■ Task requirements ■
I'd like every line in the following listing that holds "will" copied.

━━ Information ━━

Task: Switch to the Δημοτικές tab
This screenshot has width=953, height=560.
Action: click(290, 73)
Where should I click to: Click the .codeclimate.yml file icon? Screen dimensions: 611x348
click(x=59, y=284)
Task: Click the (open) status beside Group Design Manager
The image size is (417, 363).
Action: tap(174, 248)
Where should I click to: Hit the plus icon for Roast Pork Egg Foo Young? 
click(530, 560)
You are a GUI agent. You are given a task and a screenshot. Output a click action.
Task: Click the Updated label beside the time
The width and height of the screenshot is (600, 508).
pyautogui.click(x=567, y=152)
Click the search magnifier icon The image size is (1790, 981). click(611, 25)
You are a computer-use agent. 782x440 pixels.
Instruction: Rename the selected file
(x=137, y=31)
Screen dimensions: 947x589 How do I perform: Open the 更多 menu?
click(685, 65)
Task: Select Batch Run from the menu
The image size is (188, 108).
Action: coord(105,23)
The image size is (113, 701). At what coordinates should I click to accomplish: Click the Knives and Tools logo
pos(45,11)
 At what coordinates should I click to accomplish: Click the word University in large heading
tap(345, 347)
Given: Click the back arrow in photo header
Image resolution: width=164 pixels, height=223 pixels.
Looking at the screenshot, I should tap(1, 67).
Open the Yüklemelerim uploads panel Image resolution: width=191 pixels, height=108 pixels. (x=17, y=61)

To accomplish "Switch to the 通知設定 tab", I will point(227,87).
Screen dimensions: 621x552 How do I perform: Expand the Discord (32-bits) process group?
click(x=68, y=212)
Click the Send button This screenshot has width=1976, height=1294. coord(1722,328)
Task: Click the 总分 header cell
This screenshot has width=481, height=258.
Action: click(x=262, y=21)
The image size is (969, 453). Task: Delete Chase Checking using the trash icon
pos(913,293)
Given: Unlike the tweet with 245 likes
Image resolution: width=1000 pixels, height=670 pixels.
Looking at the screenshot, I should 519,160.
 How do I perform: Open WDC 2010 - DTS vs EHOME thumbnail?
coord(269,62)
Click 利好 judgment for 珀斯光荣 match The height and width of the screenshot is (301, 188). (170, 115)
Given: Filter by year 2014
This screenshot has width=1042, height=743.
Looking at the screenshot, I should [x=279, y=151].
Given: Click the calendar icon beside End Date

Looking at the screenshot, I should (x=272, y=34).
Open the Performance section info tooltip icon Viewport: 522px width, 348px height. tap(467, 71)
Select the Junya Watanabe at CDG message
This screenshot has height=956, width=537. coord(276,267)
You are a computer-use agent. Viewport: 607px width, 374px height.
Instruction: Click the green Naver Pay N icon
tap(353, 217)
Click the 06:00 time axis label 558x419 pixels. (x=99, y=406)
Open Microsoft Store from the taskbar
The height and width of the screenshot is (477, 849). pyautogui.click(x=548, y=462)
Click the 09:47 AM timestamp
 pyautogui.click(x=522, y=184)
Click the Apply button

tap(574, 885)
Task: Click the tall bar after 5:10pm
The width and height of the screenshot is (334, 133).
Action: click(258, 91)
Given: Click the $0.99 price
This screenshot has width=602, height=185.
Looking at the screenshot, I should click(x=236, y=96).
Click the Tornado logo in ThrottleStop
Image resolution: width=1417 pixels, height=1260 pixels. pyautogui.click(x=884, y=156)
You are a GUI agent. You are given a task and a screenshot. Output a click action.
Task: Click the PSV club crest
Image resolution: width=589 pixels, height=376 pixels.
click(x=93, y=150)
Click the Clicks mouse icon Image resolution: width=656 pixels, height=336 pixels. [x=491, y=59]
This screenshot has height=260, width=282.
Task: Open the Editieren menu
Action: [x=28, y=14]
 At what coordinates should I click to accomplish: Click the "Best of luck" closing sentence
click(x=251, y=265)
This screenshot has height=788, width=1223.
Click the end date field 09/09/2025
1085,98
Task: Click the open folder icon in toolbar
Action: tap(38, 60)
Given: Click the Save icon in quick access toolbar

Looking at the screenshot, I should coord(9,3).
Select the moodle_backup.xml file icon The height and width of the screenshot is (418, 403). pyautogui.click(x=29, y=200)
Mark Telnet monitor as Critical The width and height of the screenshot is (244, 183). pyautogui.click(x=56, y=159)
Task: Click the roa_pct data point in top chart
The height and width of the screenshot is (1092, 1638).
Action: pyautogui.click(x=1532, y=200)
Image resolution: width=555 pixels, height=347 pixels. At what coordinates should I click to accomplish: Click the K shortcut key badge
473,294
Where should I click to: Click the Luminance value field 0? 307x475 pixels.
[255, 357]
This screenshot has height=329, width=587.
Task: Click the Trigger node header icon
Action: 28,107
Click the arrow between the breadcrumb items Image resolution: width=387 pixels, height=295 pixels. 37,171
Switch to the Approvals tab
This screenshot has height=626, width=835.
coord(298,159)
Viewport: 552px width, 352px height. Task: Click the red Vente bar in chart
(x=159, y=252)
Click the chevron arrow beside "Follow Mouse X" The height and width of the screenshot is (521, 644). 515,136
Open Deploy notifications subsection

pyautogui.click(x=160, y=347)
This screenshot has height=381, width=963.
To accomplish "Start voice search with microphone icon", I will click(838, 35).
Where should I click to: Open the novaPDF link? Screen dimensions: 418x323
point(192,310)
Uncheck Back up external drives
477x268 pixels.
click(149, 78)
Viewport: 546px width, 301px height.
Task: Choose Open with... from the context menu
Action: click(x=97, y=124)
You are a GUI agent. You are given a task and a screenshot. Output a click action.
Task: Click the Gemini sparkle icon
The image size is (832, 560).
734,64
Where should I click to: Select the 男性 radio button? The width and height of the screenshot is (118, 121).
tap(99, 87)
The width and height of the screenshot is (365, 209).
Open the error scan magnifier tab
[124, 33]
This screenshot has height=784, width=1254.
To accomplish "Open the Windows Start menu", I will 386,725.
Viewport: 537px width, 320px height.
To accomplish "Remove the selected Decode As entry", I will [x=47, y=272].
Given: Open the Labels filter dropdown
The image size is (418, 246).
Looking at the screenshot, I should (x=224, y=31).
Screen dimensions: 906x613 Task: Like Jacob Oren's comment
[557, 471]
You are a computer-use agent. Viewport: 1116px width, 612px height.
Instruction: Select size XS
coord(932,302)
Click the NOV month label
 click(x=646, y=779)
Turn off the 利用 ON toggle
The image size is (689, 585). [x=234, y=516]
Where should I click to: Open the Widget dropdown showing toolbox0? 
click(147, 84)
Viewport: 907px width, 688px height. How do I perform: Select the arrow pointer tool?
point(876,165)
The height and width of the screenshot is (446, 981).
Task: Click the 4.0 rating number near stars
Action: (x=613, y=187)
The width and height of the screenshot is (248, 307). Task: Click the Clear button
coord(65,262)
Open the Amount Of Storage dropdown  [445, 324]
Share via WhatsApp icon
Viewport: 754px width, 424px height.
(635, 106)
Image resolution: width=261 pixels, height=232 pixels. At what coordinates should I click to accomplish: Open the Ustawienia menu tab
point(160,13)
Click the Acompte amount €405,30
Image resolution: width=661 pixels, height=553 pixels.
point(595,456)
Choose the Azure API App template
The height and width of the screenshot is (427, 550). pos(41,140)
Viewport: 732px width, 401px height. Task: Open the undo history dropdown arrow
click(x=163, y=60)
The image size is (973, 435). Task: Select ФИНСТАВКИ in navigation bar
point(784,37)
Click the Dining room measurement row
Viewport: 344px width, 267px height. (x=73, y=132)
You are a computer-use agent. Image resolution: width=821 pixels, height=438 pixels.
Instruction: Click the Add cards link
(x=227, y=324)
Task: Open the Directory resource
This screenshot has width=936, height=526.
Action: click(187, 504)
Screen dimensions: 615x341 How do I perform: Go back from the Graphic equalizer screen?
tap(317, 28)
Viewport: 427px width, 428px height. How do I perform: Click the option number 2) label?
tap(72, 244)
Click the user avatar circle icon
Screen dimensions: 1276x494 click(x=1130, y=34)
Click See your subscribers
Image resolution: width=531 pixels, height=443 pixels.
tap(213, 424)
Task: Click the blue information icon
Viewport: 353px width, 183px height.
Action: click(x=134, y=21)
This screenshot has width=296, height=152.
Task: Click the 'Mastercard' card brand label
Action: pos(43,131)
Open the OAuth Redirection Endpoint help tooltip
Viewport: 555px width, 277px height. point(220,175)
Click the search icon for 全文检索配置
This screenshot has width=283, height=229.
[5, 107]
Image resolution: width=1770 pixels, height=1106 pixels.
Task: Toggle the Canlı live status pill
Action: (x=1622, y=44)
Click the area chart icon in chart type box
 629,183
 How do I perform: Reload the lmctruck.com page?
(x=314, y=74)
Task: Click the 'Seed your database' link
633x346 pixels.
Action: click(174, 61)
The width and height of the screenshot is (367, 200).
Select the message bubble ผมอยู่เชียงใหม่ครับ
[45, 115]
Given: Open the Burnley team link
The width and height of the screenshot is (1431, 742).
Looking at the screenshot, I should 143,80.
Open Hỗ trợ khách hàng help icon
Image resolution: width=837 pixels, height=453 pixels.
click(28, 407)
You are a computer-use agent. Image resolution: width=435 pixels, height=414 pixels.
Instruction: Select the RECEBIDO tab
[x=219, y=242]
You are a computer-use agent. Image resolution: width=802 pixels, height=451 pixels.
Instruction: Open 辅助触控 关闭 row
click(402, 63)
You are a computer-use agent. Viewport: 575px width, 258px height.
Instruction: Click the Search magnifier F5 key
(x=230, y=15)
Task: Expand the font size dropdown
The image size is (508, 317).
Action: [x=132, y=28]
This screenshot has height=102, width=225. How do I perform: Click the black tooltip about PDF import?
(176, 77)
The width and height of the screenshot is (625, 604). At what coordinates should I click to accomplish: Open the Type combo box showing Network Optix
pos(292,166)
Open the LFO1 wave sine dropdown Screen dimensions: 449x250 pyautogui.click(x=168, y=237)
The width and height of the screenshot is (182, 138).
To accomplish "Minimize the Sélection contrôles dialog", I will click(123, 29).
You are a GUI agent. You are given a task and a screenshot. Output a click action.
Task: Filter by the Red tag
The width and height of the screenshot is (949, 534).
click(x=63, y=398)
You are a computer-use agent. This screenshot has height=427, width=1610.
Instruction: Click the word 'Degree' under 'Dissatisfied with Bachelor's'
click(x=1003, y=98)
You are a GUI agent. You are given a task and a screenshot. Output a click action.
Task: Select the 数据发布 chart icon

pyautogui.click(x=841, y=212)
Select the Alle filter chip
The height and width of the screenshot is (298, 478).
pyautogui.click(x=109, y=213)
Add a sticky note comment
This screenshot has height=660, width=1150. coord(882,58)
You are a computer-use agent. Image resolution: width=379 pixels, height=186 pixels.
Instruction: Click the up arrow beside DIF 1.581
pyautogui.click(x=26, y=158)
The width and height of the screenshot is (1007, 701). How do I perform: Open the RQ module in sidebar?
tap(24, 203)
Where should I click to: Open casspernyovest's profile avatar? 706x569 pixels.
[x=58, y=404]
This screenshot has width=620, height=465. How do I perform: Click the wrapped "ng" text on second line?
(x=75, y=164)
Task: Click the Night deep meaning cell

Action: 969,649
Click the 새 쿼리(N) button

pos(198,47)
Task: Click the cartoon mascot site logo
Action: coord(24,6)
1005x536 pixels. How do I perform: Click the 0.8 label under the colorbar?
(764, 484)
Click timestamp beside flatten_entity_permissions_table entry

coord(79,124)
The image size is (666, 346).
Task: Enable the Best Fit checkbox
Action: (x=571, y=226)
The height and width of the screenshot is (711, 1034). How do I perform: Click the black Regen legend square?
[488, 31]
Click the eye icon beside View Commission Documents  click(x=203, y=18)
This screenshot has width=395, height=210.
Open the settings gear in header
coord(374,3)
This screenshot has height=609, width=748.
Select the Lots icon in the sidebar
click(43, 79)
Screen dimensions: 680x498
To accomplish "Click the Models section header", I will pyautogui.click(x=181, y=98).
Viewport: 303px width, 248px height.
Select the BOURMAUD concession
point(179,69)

━━━

■ Solution to this exercise ■
To accomplish "Switch to the 通知設定 tab", I will point(227,87).
To accomplish "Start voice search with microphone icon", I will click(838, 35).
To accomplish "Open the Windows Start menu", I will 386,725.
To accomplish "Remove the selected Decode As entry", I will [x=47, y=272].
To accomplish "Minimize the Sélection contrôles dialog", I will click(123, 29).
To accomplish "Click the Models section header", I will pyautogui.click(x=181, y=98).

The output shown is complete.